Opener "Elephant in the Pool" sets the mood—it's a lopsided techno banger that skids across a heaving dub framework instead of fully inhabiting it like Drawn & Quartered. Heavily manipulated chords and hard-panned drums are catnip for the careful listener, adding spatial depth to barebones techno that establishes its heft through weight rather than size or torque. From there, Monteith jumps from idea to idea, like Roots & Wire with a simpler, more chiseled palette. The techno here is a meditative, considered kind, with tracks like "Alamut" and "Yard" trembling with exotic syncopation and trading in techno's honed thunk for tracks that sound like flames igniting in slow motion.
Also pulling Eight out of the heady solipsism of Drawn & Quartered is Monteith's collaborations with a cohort of close friends, who add necessary splashes of colour to what otherwise could have been fifty shades of gray. Cobblestone Jazz member Danuel Tate provides some of his group's distinctly flowing basslines to a new version of "Lazy Jane," splicing dub in half and butterflying it down into something that doesn't skank so much as chug. Meanwhile, Mathew Jonson lays down pirouetting arpeggios on centrepiece "Wolves and Angels," cutting the stark mood for the record's brief moment of sunlight, and closer "Horns of Jericho" with Dandy Jack is a churning turbine of harsh percussion. But the price for sticking his head out of the proverbial sand is that each track stands naked by itself, lacking the cohesive momentum that made Drawn & Quartered such a journey.
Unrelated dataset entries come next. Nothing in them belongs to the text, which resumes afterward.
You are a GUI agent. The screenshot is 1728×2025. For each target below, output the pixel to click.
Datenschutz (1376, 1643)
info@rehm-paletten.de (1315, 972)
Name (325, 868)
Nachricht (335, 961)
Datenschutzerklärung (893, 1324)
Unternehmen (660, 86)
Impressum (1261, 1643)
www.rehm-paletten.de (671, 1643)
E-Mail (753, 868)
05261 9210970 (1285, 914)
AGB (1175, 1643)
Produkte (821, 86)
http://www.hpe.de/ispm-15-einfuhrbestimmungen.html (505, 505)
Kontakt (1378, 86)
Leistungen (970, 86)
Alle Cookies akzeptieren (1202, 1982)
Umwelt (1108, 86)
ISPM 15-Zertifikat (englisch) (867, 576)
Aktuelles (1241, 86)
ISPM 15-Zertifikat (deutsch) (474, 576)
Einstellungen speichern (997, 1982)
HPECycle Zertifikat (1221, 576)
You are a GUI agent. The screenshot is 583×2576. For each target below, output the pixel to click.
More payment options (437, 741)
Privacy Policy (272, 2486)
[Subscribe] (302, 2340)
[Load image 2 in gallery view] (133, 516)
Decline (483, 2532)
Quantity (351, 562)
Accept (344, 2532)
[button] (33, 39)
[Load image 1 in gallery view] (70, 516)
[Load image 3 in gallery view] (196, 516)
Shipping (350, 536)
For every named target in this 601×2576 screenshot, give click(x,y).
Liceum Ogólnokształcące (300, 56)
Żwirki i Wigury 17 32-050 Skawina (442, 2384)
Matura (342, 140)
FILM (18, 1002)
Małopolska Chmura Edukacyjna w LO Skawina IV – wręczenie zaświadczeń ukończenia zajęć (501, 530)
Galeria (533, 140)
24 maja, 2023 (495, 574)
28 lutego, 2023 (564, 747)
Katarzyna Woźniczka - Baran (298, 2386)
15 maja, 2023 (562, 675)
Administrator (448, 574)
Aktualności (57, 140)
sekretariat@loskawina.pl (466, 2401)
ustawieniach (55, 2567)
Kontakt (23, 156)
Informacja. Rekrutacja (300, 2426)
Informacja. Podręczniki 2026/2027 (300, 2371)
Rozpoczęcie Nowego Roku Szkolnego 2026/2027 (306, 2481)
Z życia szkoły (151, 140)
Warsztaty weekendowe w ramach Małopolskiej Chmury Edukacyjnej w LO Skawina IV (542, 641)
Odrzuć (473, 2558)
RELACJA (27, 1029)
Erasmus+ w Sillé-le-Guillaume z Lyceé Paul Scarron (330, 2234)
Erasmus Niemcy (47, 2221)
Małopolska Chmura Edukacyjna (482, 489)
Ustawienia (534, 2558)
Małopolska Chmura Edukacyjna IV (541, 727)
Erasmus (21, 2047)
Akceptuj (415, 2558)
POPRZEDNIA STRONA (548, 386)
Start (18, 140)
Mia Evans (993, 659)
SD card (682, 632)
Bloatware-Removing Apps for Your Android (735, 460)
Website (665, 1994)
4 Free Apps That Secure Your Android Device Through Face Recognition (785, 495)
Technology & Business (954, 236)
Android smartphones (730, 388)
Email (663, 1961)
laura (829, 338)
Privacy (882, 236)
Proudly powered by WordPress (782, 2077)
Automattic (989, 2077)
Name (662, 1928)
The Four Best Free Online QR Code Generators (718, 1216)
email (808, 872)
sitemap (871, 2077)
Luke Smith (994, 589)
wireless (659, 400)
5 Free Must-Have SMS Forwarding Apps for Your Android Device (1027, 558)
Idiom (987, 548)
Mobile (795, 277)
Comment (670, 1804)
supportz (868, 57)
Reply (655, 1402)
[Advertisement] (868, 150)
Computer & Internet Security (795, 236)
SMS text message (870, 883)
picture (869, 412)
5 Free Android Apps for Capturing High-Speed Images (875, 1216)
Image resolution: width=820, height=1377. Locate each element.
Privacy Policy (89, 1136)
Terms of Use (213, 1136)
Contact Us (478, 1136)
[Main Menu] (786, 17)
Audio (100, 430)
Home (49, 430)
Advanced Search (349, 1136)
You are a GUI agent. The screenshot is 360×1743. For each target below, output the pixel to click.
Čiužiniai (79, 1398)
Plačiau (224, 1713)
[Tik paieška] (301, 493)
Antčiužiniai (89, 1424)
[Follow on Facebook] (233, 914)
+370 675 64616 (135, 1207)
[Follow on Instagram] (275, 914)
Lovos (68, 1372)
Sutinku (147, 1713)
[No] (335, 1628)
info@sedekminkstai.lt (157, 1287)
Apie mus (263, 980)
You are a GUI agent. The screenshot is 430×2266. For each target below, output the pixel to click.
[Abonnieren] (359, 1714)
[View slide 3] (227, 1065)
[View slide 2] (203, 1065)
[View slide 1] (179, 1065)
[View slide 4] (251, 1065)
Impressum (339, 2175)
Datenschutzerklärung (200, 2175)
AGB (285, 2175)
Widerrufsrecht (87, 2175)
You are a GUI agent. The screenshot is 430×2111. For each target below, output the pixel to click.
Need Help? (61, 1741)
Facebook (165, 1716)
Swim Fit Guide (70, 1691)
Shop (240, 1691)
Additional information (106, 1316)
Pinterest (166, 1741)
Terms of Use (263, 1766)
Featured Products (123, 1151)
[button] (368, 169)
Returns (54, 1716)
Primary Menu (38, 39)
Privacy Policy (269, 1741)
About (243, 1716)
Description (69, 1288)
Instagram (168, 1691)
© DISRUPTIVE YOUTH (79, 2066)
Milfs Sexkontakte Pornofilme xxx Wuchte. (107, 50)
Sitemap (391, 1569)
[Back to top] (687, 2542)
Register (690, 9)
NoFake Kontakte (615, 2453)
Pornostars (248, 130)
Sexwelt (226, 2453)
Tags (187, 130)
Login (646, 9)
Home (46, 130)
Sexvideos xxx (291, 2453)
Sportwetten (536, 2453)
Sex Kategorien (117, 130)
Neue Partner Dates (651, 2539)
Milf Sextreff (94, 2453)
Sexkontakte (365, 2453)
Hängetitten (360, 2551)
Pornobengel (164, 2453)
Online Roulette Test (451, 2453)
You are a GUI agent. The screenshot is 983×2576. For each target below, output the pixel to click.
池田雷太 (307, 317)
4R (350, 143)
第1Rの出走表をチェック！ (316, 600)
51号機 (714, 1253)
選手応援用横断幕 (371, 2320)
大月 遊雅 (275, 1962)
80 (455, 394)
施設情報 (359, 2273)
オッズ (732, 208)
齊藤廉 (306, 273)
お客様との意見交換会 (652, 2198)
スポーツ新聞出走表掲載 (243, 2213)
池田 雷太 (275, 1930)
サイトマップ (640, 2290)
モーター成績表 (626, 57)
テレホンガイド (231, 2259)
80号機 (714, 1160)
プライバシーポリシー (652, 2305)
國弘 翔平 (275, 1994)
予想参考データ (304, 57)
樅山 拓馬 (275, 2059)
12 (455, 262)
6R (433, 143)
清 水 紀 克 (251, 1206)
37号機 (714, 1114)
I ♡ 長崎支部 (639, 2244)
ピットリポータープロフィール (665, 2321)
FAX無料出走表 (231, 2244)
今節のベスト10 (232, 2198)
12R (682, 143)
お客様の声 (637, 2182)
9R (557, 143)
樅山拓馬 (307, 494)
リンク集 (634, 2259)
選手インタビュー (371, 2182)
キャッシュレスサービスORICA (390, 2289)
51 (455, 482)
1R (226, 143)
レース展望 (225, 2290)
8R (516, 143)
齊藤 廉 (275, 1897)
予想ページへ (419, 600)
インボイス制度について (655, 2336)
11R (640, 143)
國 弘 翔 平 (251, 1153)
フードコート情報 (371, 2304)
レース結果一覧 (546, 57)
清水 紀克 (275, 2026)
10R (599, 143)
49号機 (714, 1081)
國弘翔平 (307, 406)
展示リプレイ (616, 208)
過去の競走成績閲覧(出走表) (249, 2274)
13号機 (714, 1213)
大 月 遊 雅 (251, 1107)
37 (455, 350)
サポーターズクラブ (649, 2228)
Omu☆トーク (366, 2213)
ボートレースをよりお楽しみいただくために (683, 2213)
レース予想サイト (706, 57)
With arena-size atmospherics and every sound endowed with a fathoms-deep dub delirium, Eight is an album as focused on its meticulous sound design as it is on the musicality. With mastering by Pole and assistance from Monolake on "room design," one gets the feeling that Monteith is as concerned with the exact impact the drums make in a given space as the pattern they're banging out into. The result is an intensely detailed record that really forces you to hunt down those details—details that lie in the way sounds interact with each other, undergo subtle manipulation, and most importantly, how they interfere with the almost constant low-end agitation that blankets the album.